US 9,811,557 B2
Optimizing query statements in relational databases
DongJie Wei, Beijing (CN); Ke W. Wei, Beijing (CN); Xin Ying Yang, Beijing (CN); and Miao Zheng, Beijing (CN)
Assigned to INTERNATIONAL BUSINESS MACHINES CORPORATION, Armonk, NY (US)
Filed by International Business Machines Corporation, Armonk, NY (US)
Filed on Apr. 11, 2014, as Appl. No. 14/250,505.
Claims priority of application No. 2013 1 0210410 (CN), filed on May 30, 2013.
Prior Publication US 2014/0358894 A1, Dec. 4, 2014
Int. Cl. G06F 7/00 (2006.01); G06F 17/30 (2006.01)

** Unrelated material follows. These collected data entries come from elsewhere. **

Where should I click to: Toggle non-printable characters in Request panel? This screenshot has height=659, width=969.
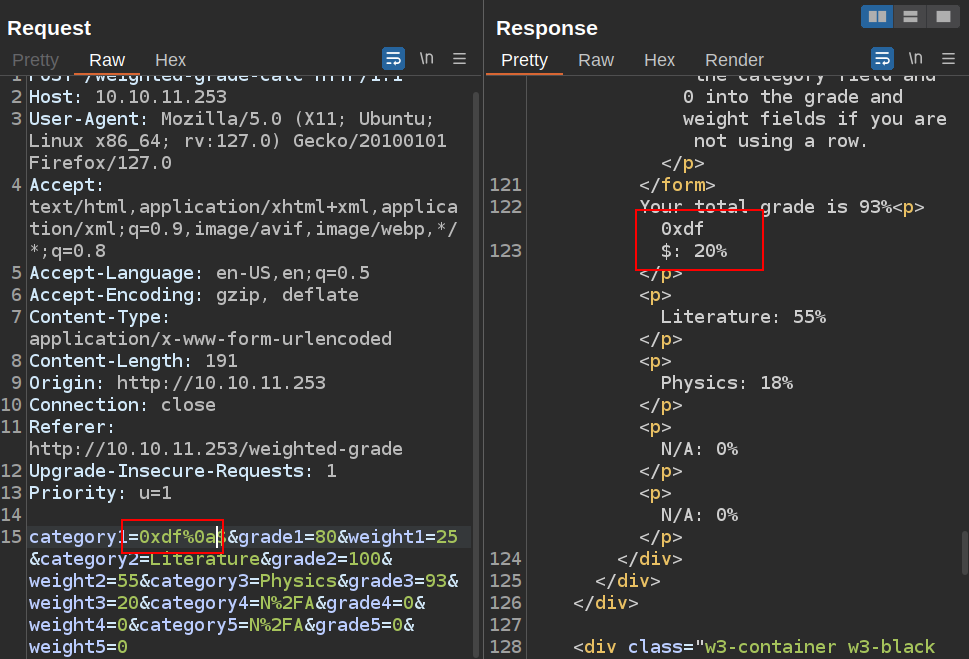[x=426, y=58]
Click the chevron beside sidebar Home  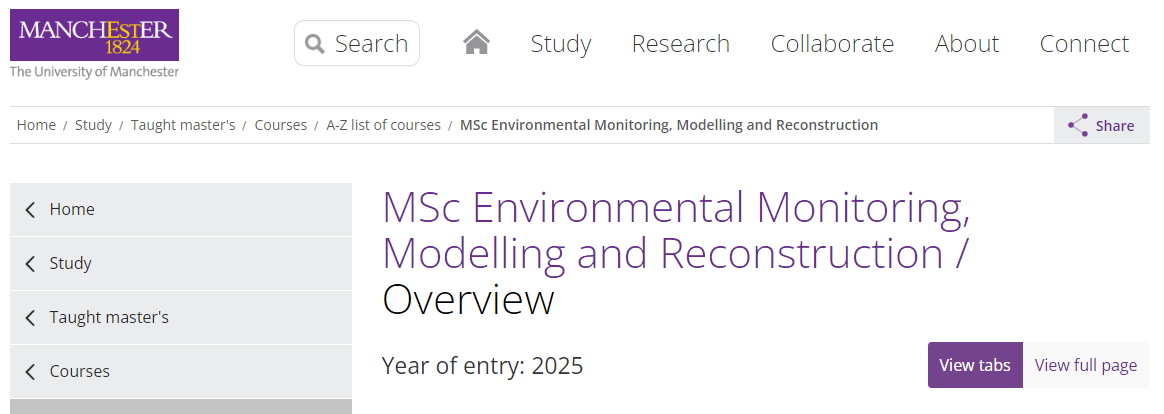click(30, 210)
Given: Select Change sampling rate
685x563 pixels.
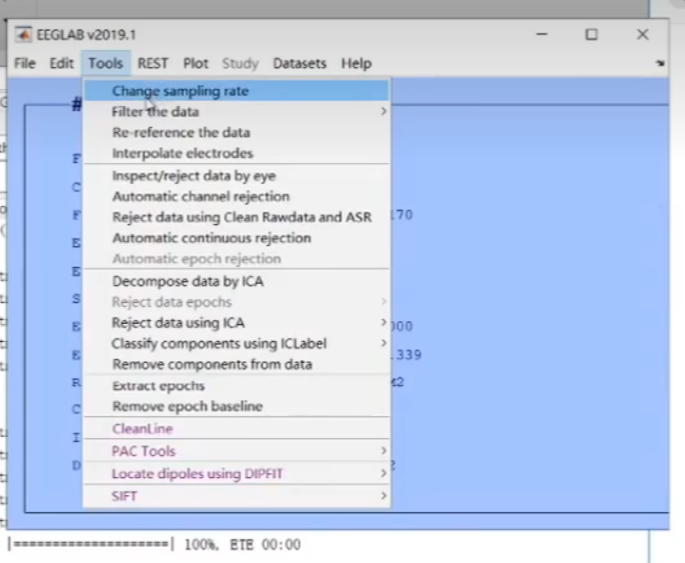Looking at the screenshot, I should point(180,91).
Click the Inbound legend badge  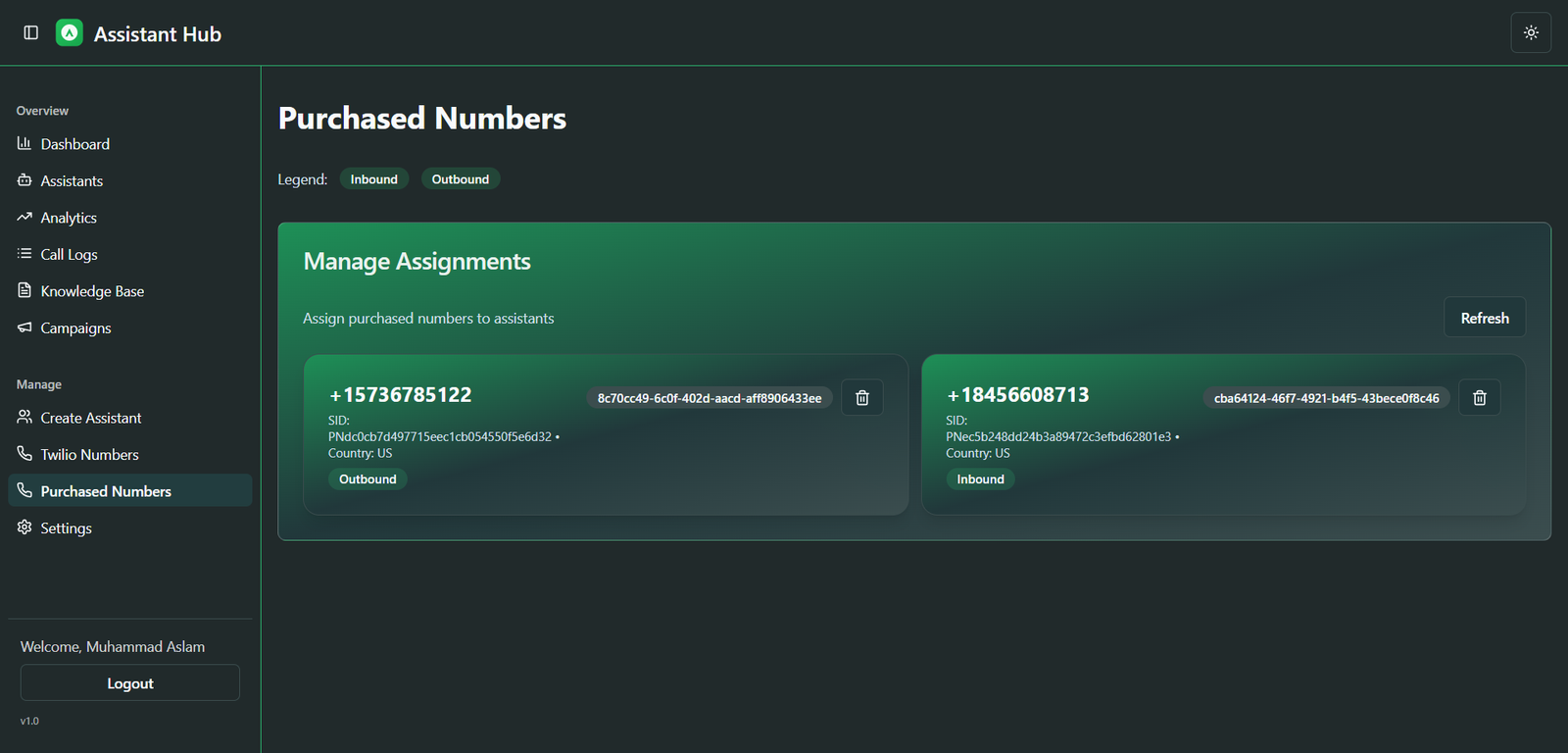pos(374,179)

CPC G06F 17/30442 (2013.01) [G06F 17/30451 (2013.01)] 15 Claims
OG exemplary drawing
 
1. An optimizing method for a query statement in a relational database, comprising:
determining a filtering performance for each of at least two complex predicates in a predetermined layer in a set of predetermined layers of the query statement based on a result of a query performed on predetermined data records by using only the at least two complex predicates in the predetermined layer;
re-ordering the complex predicates in the predetermined layer based on the filtering performance so as to rank a complex predicate with higher filtering performance before a complex predicate with a lower filtering performance, wherein said re-ordering the complex predicates in the predetermined layer comprises:
determining a number of elements having the value of 1 for each N-variable row vector;
re-ordering the complex predicates in the predetermined layer based on the number of the elements having the value of 1 in respective N-variable row vectors, according to the predicate conjunction between the complex predicates in the predetermined layer; and
wherein the filtering performance is ranked based upon a predicate conjunction; and
determining the filtering performance for a compound predicate comprising the respective predicates in the predetermined layer and conjunctions joining the respective predicates;
wherein said determining filtering performance for each of the complex predicates comprises:
determining sequence numbers of the data records obtained by performing a query using the complex predicate;
creating a N-variable row vector corresponding to the complex predicate to represent the filtering performance of the complex predicate, wherein N is the number of the predetermined data records, elements in the row vector at positions corresponding to the sequence numbers of the data records obtained by performing the query have a value 1, and elements at other positions have a value 0;
creating corresponding N-variable row vectors for respective predicates in the predetermined layer for which the filtering performance has not been determined; and
performing logical operation represented by the predicate conjunction for the corresponding N-variable row vectors of the predicates in the predetermined layer one element by one element, so as to obtain an intermediate N-variable row vector representing the filtering performance of the compound predicate.